Based on the non-Walrasian equilibrium theory proposed by R.W. Clower, a new route comfort choice behaviour criterion was proposed considering the quantity signal influence of a traffic network through the route surplus capacity indicator. A traveller who follows this travel route decision criterion is defined as a quantity adjustment traveller. This study divided the traffic network travellers into three categories: travellers in the first group receive complete travel information and choose the shortest route as assumed in the classical research, the second group of travellers follows the proposed travel route decision criterion and chooses the most comfortable route based on complete travel information, and the third group of travellers chooses its routes in accordance with the logit-based route choice probability owing to incomplete travel information.

This paper analysed the common route rapidity criterion and the proposed route comfort choice behaviour criterion with their corresponding equilibrium states and established a route flow adjustment process to depict the flow adjustment process of the interacting flows of the three groups of travellers that converge to a mixed equilibrium state. This mixed equilibrium not only considers the diversity of the route selection criteria of the travellers but also elaborates the interaction between the different travellers’ groups. This means that all route choices made by the travellers from the three groups are determined on the basis of the comprehensive route cost generated by the sum of the flows of the three groups of travellers.

With the rapid development of science and technology and the urbanization process, new traffic patterns have emerged from large-scale urban infrastructure construction, road network expansion, and so on. To rationally characterize the traffic flow dynamic evolution process from disequilibrium to equilibrium, this paper classified the travellers and simulated the dynamic evolution of the network traffic flow by using the principles of economics. This deepens the understanding of network traffic flows and improves the level of urban traffic management.

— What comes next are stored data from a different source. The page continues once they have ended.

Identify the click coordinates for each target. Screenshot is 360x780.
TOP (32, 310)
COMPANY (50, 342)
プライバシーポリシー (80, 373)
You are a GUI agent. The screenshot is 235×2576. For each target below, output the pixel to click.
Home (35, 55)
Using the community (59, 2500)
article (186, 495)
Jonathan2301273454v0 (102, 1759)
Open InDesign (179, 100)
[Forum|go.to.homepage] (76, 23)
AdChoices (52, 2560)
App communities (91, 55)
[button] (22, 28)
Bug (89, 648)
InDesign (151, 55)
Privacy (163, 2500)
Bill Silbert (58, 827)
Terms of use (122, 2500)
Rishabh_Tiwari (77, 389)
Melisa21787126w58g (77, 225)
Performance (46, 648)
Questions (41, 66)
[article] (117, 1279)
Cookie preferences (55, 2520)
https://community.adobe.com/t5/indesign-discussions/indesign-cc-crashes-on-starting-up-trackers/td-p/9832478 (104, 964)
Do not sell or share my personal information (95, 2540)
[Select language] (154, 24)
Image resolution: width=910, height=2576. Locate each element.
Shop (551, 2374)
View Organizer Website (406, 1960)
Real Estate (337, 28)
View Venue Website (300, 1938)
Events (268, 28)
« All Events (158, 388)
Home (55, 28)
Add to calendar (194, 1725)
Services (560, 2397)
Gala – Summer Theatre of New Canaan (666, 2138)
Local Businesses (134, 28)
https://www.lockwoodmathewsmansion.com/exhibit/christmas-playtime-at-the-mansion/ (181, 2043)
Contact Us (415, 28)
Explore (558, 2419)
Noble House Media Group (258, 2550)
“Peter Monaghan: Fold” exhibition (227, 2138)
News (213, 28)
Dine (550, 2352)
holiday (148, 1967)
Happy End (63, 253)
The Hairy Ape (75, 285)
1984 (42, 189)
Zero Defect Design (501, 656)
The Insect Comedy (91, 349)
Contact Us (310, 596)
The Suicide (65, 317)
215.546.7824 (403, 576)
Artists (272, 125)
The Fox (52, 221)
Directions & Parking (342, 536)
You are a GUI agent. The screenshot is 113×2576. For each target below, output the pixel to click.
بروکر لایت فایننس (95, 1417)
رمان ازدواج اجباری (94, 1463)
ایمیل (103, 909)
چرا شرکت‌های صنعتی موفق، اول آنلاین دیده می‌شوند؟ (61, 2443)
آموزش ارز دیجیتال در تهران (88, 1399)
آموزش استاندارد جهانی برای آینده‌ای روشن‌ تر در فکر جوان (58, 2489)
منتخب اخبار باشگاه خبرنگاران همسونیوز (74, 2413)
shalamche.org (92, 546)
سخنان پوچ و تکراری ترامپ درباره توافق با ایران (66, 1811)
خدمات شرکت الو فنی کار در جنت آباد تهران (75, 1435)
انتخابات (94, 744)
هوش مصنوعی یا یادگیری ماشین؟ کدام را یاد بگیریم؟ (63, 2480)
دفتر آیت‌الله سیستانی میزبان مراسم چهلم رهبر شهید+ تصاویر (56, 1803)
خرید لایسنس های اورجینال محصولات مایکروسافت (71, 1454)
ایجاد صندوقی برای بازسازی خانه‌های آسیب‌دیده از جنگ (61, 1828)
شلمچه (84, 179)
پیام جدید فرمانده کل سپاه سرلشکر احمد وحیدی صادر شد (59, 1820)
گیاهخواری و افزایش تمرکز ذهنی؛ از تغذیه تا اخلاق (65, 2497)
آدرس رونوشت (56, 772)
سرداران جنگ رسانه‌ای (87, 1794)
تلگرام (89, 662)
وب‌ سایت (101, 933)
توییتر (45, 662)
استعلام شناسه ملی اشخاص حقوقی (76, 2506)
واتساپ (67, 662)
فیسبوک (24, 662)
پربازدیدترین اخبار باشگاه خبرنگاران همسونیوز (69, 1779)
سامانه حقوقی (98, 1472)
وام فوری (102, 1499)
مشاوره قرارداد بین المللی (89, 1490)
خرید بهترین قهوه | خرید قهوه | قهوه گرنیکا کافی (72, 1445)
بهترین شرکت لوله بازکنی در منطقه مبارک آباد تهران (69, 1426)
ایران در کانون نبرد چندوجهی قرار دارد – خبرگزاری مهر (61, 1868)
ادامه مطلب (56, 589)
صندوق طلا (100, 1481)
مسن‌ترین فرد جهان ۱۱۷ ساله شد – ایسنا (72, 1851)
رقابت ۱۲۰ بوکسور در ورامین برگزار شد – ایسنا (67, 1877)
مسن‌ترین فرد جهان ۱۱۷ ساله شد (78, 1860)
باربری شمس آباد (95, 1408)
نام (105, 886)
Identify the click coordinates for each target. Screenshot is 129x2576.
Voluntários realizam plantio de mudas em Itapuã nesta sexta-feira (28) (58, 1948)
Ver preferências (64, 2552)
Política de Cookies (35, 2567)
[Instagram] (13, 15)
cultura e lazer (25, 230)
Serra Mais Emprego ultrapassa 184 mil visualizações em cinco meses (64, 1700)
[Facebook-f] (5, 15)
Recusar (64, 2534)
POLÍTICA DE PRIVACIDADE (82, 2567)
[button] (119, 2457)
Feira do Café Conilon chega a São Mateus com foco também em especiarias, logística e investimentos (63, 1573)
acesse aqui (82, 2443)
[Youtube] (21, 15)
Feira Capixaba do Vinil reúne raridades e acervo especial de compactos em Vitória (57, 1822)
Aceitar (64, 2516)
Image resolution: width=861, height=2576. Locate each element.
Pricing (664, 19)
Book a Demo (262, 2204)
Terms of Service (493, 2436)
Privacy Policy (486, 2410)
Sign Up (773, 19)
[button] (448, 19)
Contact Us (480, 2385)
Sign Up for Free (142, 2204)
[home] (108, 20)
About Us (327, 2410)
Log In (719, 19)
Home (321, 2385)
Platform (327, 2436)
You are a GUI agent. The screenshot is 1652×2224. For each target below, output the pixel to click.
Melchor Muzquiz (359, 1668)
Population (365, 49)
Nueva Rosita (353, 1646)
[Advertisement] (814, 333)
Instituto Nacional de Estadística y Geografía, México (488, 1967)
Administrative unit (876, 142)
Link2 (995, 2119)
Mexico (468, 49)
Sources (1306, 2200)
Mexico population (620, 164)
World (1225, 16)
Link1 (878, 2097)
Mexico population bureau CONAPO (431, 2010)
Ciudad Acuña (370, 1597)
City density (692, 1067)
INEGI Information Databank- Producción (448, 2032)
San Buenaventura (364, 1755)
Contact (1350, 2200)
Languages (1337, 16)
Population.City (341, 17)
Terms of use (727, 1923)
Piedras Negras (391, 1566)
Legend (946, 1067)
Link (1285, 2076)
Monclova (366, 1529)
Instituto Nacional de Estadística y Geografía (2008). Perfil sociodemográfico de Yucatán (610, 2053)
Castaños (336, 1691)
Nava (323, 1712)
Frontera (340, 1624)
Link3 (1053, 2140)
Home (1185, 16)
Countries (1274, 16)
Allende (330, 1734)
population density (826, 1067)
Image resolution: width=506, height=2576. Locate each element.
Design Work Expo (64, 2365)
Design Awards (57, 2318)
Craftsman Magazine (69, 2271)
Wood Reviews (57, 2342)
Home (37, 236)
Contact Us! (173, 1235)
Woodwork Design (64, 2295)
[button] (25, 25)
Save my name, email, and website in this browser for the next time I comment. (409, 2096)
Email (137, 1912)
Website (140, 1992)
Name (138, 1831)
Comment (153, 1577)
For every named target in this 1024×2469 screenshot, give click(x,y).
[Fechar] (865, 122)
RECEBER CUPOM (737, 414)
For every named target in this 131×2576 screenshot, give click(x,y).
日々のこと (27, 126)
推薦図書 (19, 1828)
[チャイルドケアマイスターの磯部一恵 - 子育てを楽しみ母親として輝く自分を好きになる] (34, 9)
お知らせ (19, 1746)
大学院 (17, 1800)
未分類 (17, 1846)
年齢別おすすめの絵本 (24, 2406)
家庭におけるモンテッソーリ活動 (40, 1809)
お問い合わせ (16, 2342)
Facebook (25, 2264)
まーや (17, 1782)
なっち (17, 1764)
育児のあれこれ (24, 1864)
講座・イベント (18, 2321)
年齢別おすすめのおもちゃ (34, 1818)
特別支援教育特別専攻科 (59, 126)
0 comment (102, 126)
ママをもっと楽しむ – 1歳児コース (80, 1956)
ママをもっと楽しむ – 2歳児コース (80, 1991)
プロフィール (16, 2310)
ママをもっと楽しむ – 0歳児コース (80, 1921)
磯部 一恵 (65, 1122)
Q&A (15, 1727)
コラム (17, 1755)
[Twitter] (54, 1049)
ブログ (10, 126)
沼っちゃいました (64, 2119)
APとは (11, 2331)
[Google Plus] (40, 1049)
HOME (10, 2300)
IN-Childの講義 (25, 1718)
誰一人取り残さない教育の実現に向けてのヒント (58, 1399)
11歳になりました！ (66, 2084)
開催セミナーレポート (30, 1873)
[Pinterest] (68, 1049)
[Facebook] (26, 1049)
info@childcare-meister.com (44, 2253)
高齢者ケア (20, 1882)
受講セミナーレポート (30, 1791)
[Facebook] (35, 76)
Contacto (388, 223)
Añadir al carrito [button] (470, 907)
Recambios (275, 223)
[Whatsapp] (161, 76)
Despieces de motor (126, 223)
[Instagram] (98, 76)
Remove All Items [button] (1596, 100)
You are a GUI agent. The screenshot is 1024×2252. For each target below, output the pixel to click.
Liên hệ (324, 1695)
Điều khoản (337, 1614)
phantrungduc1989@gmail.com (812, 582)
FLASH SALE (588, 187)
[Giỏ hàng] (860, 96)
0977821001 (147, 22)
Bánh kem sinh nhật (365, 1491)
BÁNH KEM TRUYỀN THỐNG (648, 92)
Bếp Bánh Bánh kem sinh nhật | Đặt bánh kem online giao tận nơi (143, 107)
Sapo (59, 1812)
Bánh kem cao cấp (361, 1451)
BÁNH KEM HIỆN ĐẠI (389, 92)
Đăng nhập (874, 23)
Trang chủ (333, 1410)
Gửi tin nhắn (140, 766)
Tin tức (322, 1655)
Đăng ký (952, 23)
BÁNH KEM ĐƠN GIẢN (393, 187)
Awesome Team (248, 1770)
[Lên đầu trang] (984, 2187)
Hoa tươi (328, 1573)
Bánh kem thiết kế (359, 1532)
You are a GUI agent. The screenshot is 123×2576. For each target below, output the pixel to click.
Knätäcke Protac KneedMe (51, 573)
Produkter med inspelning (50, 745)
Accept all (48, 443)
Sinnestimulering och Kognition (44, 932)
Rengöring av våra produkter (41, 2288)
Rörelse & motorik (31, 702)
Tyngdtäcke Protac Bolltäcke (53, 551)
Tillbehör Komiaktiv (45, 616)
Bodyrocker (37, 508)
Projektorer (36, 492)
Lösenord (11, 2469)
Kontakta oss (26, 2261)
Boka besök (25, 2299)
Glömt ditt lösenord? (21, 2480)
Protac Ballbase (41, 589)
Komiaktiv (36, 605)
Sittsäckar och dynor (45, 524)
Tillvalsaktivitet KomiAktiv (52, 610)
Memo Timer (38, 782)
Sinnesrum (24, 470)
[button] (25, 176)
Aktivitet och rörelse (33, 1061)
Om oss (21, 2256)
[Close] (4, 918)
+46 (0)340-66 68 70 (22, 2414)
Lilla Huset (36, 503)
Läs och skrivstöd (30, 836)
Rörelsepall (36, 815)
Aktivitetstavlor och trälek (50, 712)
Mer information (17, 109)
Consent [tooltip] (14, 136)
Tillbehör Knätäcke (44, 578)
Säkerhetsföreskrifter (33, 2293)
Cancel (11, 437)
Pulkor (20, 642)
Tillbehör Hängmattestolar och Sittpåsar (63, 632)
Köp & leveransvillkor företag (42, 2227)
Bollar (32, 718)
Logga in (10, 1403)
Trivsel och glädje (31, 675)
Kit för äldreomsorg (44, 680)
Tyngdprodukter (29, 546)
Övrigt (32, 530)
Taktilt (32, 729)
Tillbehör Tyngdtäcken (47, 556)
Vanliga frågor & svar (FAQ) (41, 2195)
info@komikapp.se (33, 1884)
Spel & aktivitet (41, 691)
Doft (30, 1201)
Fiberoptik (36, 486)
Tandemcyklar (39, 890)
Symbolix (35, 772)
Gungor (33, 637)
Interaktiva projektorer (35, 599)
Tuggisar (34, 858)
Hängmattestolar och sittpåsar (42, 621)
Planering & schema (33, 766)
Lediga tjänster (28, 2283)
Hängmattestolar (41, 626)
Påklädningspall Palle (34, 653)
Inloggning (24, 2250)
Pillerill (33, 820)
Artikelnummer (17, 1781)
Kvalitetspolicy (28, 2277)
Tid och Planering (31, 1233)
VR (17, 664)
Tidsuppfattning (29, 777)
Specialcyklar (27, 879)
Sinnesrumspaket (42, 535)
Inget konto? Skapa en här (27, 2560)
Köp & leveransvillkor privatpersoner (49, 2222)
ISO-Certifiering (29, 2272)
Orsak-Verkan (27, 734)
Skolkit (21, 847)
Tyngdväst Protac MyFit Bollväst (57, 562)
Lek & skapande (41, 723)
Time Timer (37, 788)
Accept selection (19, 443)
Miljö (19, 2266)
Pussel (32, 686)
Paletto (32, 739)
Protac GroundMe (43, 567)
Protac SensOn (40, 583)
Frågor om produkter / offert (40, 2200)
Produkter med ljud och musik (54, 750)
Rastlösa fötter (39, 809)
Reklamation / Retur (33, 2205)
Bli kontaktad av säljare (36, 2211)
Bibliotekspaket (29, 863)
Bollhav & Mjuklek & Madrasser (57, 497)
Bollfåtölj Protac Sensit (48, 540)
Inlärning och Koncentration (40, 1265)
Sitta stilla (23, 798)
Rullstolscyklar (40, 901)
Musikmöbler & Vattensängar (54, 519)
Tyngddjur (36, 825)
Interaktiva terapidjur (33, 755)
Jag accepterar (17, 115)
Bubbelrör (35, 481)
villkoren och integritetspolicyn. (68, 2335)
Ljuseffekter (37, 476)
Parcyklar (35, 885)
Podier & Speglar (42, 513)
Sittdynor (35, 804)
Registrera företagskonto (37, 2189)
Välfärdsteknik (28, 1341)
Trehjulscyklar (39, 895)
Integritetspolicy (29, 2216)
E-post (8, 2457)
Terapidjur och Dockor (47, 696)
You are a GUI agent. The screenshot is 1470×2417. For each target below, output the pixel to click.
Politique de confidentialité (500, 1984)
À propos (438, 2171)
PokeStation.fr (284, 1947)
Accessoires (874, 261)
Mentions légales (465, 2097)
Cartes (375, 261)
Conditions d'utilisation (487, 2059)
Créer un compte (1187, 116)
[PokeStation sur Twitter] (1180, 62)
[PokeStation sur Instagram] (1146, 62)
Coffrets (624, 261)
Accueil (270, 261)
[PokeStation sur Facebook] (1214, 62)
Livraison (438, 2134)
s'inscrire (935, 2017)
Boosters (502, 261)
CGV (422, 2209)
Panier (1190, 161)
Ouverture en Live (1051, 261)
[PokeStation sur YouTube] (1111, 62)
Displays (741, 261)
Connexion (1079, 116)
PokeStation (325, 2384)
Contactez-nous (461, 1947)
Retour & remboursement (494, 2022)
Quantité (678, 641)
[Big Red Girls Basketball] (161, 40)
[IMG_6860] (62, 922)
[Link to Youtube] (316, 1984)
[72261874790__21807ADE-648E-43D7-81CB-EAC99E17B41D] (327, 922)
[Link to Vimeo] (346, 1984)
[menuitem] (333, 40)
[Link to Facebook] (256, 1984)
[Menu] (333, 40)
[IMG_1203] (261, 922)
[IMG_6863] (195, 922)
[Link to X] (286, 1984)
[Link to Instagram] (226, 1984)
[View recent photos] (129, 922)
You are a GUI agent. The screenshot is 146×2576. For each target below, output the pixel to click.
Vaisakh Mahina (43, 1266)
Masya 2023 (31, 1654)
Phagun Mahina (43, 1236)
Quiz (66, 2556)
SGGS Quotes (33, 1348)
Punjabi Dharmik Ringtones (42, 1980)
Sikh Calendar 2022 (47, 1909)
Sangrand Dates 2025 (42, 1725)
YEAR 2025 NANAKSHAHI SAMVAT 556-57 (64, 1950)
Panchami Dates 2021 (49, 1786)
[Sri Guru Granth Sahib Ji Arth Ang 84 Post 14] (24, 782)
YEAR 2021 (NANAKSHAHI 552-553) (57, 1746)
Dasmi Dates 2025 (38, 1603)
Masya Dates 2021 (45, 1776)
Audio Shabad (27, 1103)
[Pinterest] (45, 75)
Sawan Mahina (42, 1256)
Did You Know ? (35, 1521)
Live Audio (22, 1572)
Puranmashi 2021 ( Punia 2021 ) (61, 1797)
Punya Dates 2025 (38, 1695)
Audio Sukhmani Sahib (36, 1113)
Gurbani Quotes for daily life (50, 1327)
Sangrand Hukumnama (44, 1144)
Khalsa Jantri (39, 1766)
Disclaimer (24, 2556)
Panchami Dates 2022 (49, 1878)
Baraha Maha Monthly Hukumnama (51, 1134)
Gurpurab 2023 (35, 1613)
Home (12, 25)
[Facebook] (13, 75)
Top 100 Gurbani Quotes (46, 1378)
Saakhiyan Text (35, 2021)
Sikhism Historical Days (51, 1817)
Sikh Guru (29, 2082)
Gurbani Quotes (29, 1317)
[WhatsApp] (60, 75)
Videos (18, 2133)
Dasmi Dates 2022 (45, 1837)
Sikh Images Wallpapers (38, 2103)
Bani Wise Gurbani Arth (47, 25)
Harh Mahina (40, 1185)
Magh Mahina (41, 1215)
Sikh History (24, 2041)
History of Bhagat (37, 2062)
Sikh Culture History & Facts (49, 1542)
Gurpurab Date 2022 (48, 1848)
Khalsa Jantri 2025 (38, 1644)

Several issues have been left unsolved and are directions worthy of further study. First, it will be interesting to focus on a situation in which an information provider of an intelligent transportation system uses the optimal system as the decision-making principle. Another future research direction is choosing the most suitable quantity signal considering the effects of the road grade, functions, and service level of the traffic network. Moreover, the influence of the proportion of travellers who follow the quantity adjustment path selection criteria in mixed equilibrium evolution is also a challenge for future research.

Data Availability

The data used to support the findings of this study are available from the corresponding author upon request.

Conflicts of Interest

The authors declare that there are no conflicts of interest regarding the publication of this paper.

Acknowledgments

This work was supported by the National Natural Science Foundation of China under grant numbers 51338002 and 51978082.